Sans armes, le peuple sera toujours vaincu, et ce n’est pas un hasard si les seules expériences révolutionnaires ayant abouti à une transformation effective de la société ont doublé l’outil politique d’un outil militaire. On peut toujours discuter de la nature et des limites de cette transformation. Mais si la Révolution française a mobilisé les soldats de l’An II, Si Toussaint Louverture, qui a conduit la première insurrection victorieuse d’esclaves noirs aux colonies, était d’abord un général de la Révolution, si la Révolution russe a créé l’Armée rouge, qui a vaincu les Blancs soutenus par quatorze nations impérialistes, puis les hordes hitlériennes à l’issue d’un combat titanesque, si la Révolution chinoise doit son succès en 1949 aux victoires militaires de Zhu De autant qu’aux idées de Mao, si la République socialiste du Vietnam a fini par vaincre l’appareil militaire des Etats-Unis, si le socialisme cubain doit sa survie à la victoire inaugurale contre l’impérialisme remportée en 1961 à la Baie des Cochons, c’est qu’il y a une constante vérifiée par l’expérience historique : des armes, oui, ou la défaite.
Si seulement l’on pouvait s’en passer, bien sûr, on le ferait.
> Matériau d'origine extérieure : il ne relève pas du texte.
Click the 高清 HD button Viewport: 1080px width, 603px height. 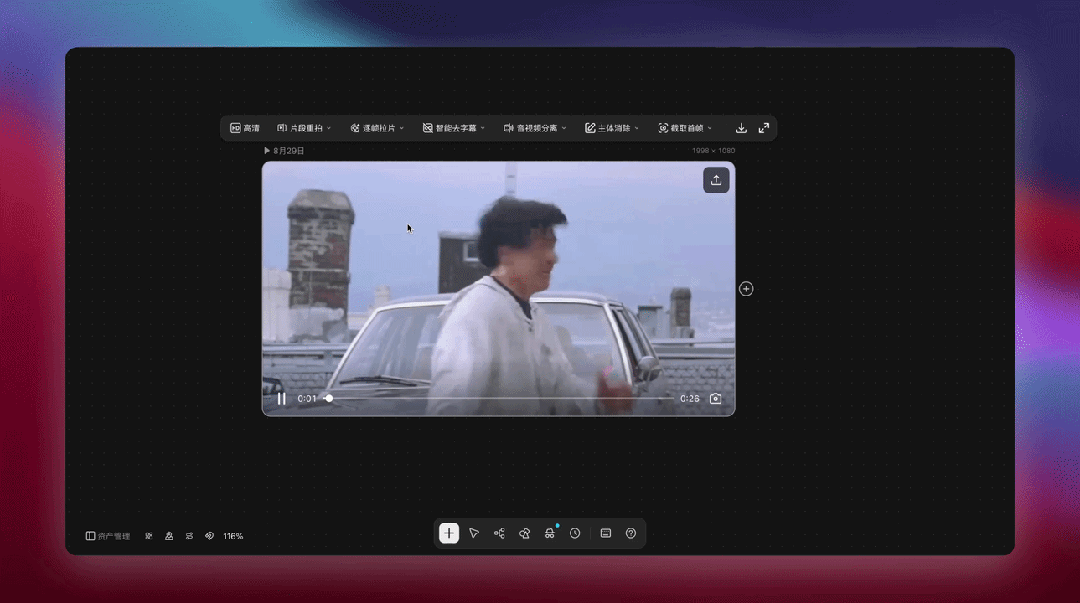click(x=245, y=128)
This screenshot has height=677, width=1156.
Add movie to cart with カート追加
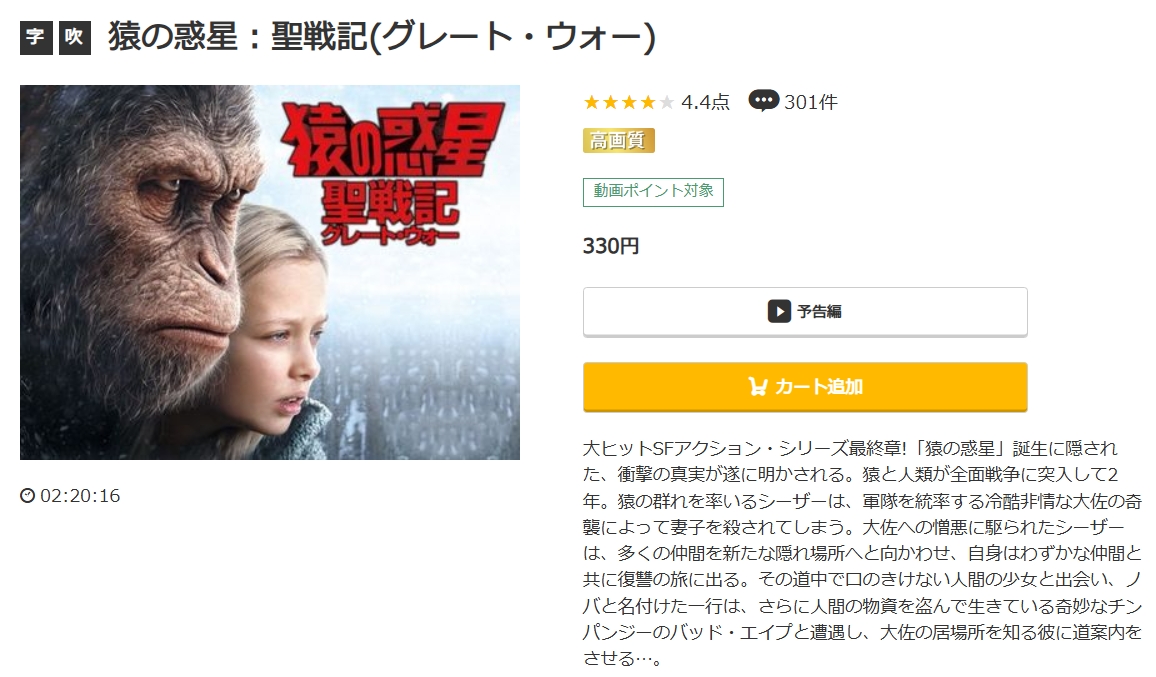[805, 386]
Mais le camp adverse laisse-t-il le choix ? Ceux qui à Washington sabotent l’économie des pays en développement qui cherchent à s’émanciper de la tutelle occidentale, leur infligent des embargos meurtriers, financent des bandes factieuses, manipulent des opposants fantoches, importent le chaos et la terreur, ces bêtes féroces laissent-elles le choix à leurs victimes ? Si Cuba socialiste ne s’était pas murée dans la défense intransigeante des acquis de la révolution, si Castro n’avait pas tué dans l’œuf toute velléité d’opposition manipulée par la CIA, le peuple cubain aurait-il aujourd’hui le meilleur système de santé et le meilleur système éducatif d’Amérique latine ? En réalité, la voie électorale choisie par les partis progressistes est honorable, mais elle se heurte aux contradictions de la démocratie formelle. Il est naïf de croire que l’on va transformer la société en obtenant une majorité parlementaire. Car dans les conditions objectives qui sont celles d’une société capitaliste, la partie n’est pas loyale.
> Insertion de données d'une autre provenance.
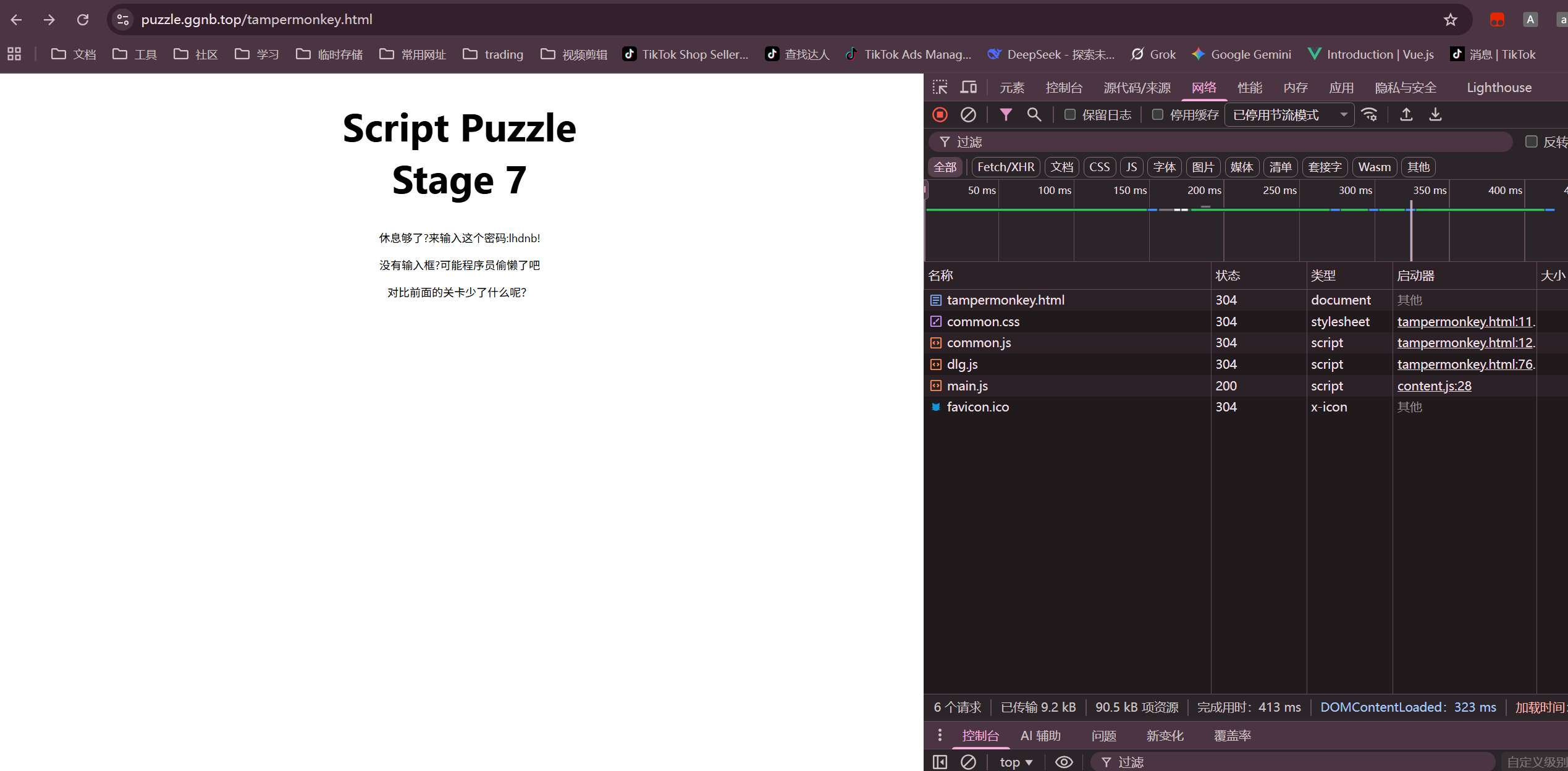
Task: Open network conditions wifi icon
Action: (x=1370, y=115)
On sait bien que la bourgeoisie contrôle l’économie et a la main sur les médias, mais on pense qu’on va convaincre le peuple de se rallier au socialisme. On mise alors sur le dévouement des militants pour contre-balancer l’influence des riches qui possèdent les moyens d’information et corrompent des pans entiers de la société pour asseoir leur domination. Mais peut-on citer un seul endroit où ce scénario idyllique s’est jamais réalisé ? Cette noble démarche relève d’une croyance naïve à l’objectivité du jeu démocratique en pays capitaliste. Cette fable est à la politique ce que le roman à l’eau de rose est à la littérature. Car pour ébranler le pouvoir de la classe dominante, il faut d’abord accepter d’être minoritaire, puis élargir sa base sociale en nouant des alliances, enfin frapper le fer tant qu’il est chaud. La compétition électorale est l’un des instruments de la conquête du pouvoir, mais il n’est pas le seul. Et l’armement des classes populaires, pour un mouvement réellement progressiste, n’est pas une option parmi d’autres, c’est une condition de survie.
La constitution de cette force armée populaire ne servirait à rien, toutefois, si l’on ne s’attaquait pas d’emblée aux sources de l’aliénation : les médias de masse. Apparemment, la plupart des médias boliviens appartiennent encore à la bourgeoisie-colon. Autant jouer aux cartes en acceptant de confier tous les atouts à la partie adverse ! Or poser la question de la propriété des moyens d’information, c’est aussi poser la question de la propriété des moyens de production, les médias n’étant en réalité que les moyens de production de l’information. Pour inverser le rapport de forces, et assurer le succès de la transformation sociale, on ne peut donc éviter d’arracher les moyens de production, y compris les moyens de production de l’information, des mains de la classe dominante. Faute d’atteindre ce point de bascule, l’échec est assuré. « L’État, disait Gramsci, c’est l’hégémonie cuirassée de coercition », c’est-à-dire l’idéologie dominante appuyée sur la force militaire, et réciproquement. C’est tout aussi vrai d’un Etat populaire, dont la conquête par les forces progressistes vise à transformer la société au profit des humbles.
Bruno GUIGUE
Le coup d’État en Bolivie : cinq leçons
La tragédie bolivienne nous donne avec éloquence plusieurs leçons que nos peuples et nos forces sociales et politiques populaires doivent apprendre et graver à jamais dans leur conscience.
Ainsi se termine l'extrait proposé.